Meet the new HMMSA Commission Chair, Dr. Linda Grace Solis

September 3, 2020

 

The Holocaust Memorial Museum of San Antonio Commission welcomed Dr. Linda Grace Solis as the new HMMSA Commission Chair in July. She succeeds Mark Ingram, who served as the Board Chair since 2016 and will continue to serve on the Commission.

 

Dr. Solis is a professor at the University of the Incarnate Word School of Osteopathic Medicine, where she focuses on topics such as self-awareness and emotional intelligence, cultural and intellectual humility, unconscious bias, and inclusive practices in a healthcare setting. She became a member of the HMMSA Commission in 2018.

 

I recently had a chance to interview her and we talked about what drew her to the HMMSA, her goals and aspirations for the Commission, and the future of the museum.

 

How did you first become involved with the HMMSA?

Honestly, I was one of those people who didn’t even know the Holocaust Memorial Museum of San Antonio existed, but I had always been interested in the topic and was an avid reader of books on the subject. I have always been particularly fascinated with the ability of survivors to forgive and come back from all that they had suffered and move forward with their lives. I finally heard about the museum from my good friends Linda Levy and Daniel Laser. They introduced me to Ellen Ollervidez, the museum director at the time, and she eventually asked me to join the Commission.

 

What has been your favorite part of volunteering on the Commission?

Getting to meet survivors and hear them speak! I also love the Patches event that talks about the other groups targeted by the Nazis and getting to know everyone at the museum and the Federation. It’s been an incredibly rewarding experience.

 

What are your priorities for your tenure as the Commission Chair?

I hope to increase the visibility of the museum and increase the number of visitors; both online and in-person when we reopen. I’d really like to bring the message to the San Antonio community that just because history is history doesn’t mean that there aren’t lessons for today in that story.
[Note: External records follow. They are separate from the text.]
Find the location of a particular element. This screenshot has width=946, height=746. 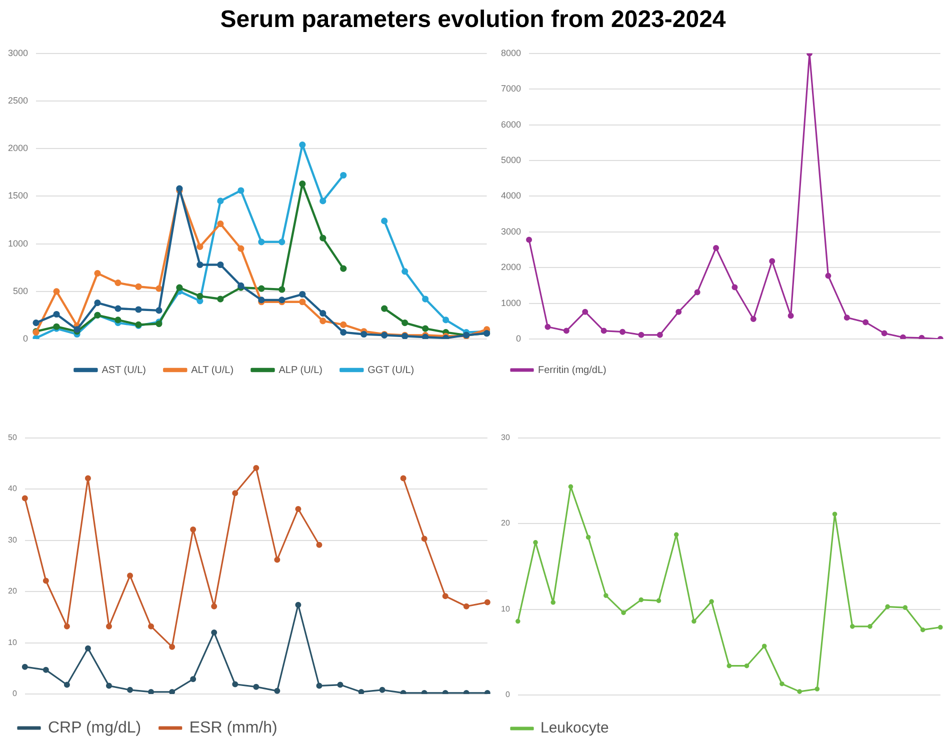

y-tick-label: 8000 is located at coordinates (511, 53).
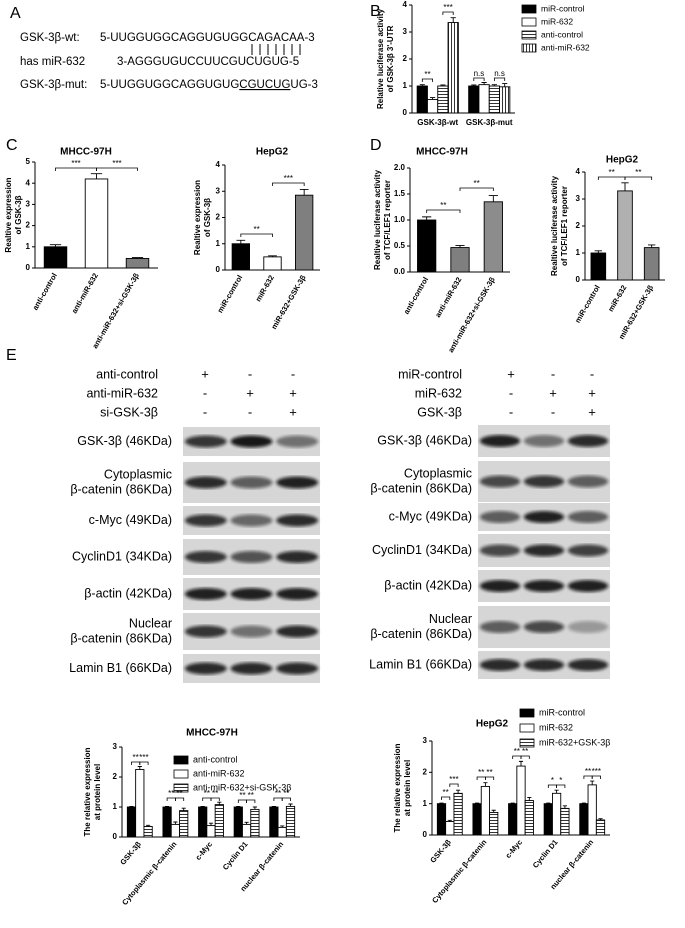 This screenshot has height=928, width=685. I want to click on condition-label: anti-control, so click(127, 374).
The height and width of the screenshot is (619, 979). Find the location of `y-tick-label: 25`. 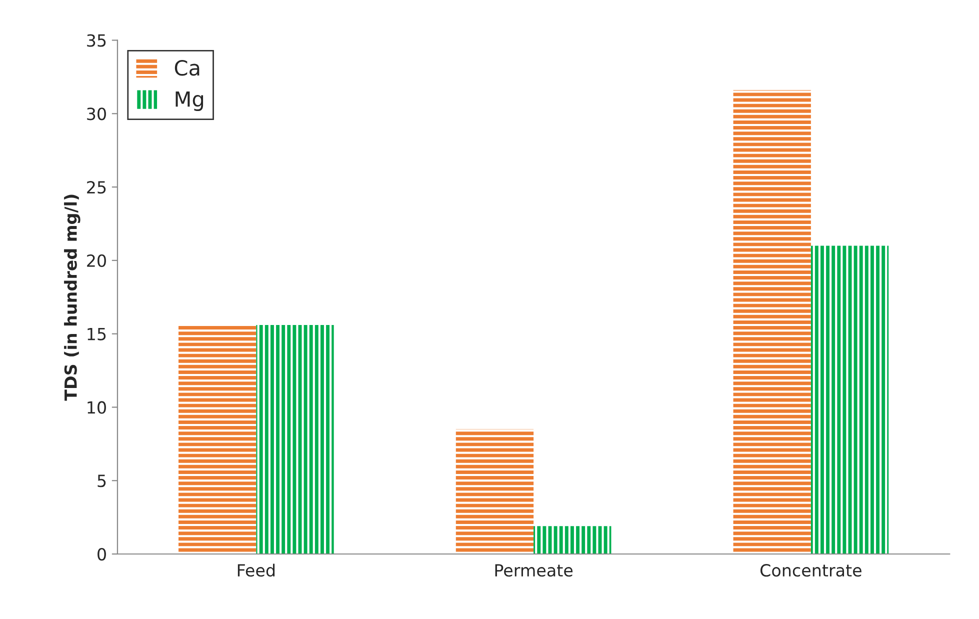

y-tick-label: 25 is located at coordinates (96, 187).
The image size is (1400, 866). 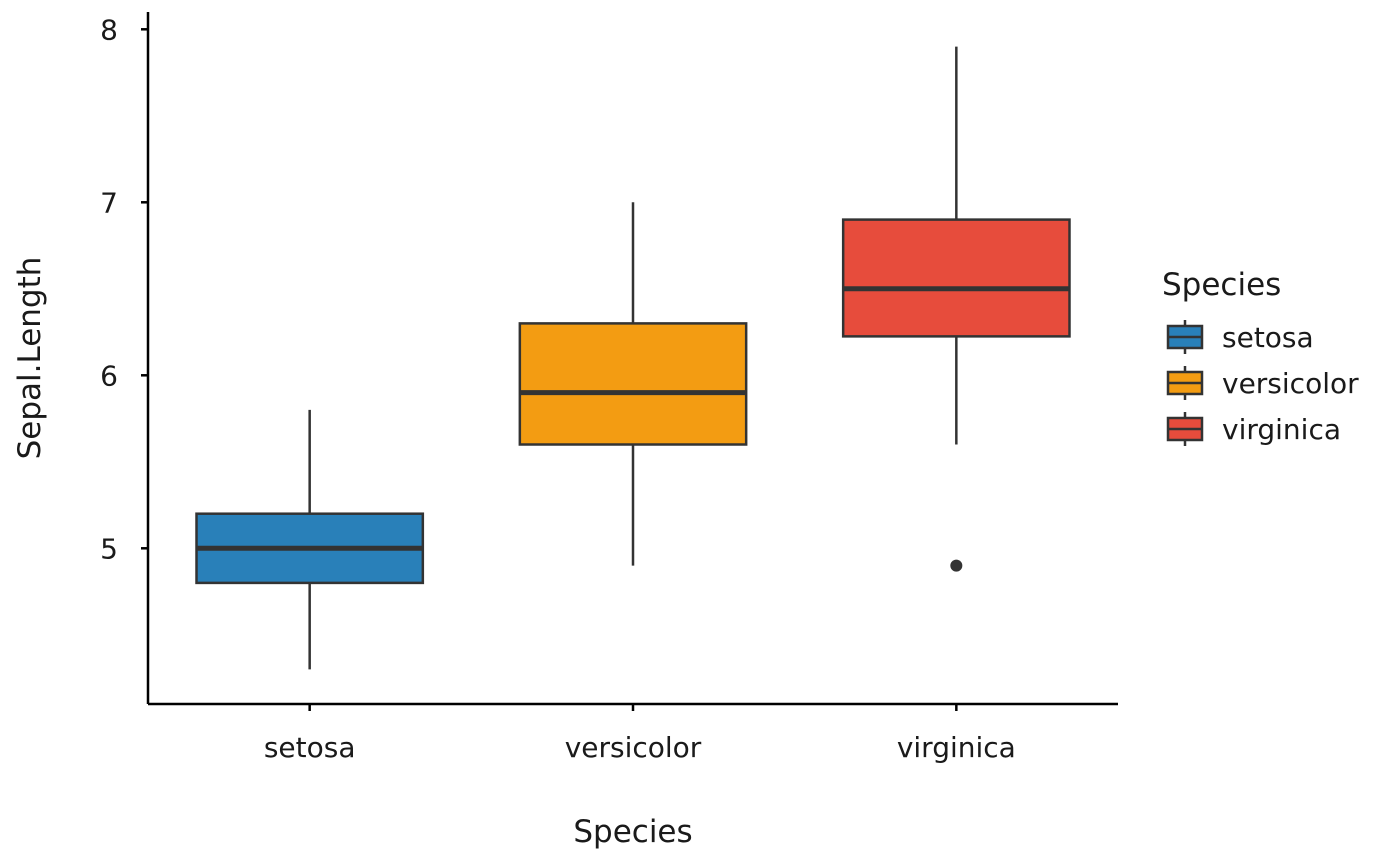 I want to click on x-tick-label: versicolor, so click(x=634, y=748).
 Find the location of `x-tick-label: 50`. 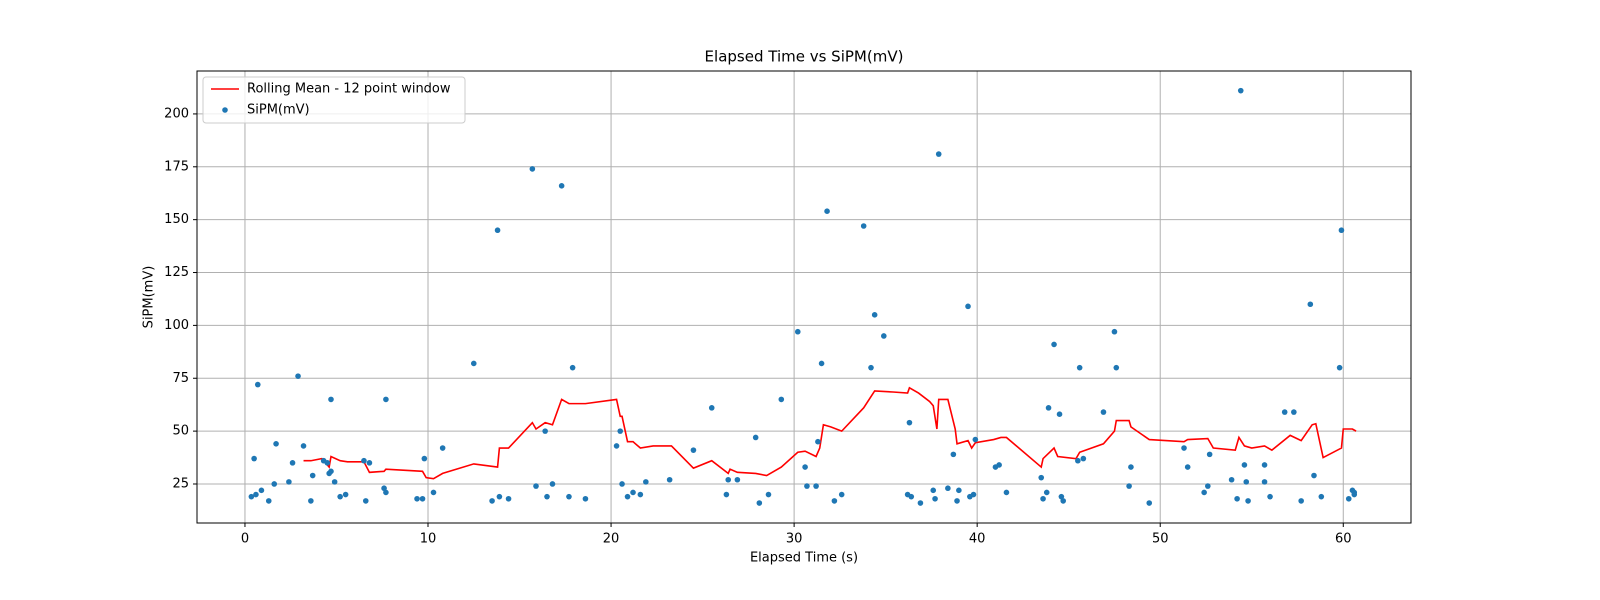

x-tick-label: 50 is located at coordinates (1160, 540).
I want to use the lessons that the Holocaust offers us to help us all be more open, welcoming, and loving to our fellow human beings, regardless of similarities or differences. I also really want to help get the message out that the museum is not just for the Jewish community, it’s for all of San Antonio, regardless of faith traditions there are lessons here for all of us. I really believe that the Holocaust Memorial Museum can be a vehicle to help bring us all together in our common humanity to help one another.

 

What are your dreams for the future of the museum?

In the long-term, I would love to eventually have a stand-alone museum in a high traffic area, like downtown; to make us a destination on par with the Alamo and the Missions. For the short-term, I think it is so important that the museum continues to bring the story of the survivors to the San Antonio community. So, I hope we can continue what we have been doing and keep doing more.

 

Once the pandemic is over and life returns to normal, where are you most looking forward to going?
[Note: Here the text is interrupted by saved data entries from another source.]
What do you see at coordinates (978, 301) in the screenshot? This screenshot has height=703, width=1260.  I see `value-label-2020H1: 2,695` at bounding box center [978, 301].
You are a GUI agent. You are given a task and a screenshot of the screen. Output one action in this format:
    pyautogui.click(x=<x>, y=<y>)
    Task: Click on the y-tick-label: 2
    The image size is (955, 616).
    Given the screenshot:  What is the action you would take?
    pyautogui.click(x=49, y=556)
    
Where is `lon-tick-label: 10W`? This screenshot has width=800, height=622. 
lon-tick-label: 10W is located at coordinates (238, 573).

Before all this, my husband and I had planned a trip to New Mexico in the fall for hatch chile season. I’m really looking forward to that, but it looks like it will have to be the 2021 hatch chile season instead! Other than that, I’d really like to just go to the mall. To go to the library again, to go to a restaurant and not have to take the food to go. Some of those simple things that I so took for granted before Covid 19 hit.

 

 

Thank you, Dr. Solis, we are excited to embark on this journey with you as the new Commission Chair for the Holocaust Memorial Muesum of San Antonio.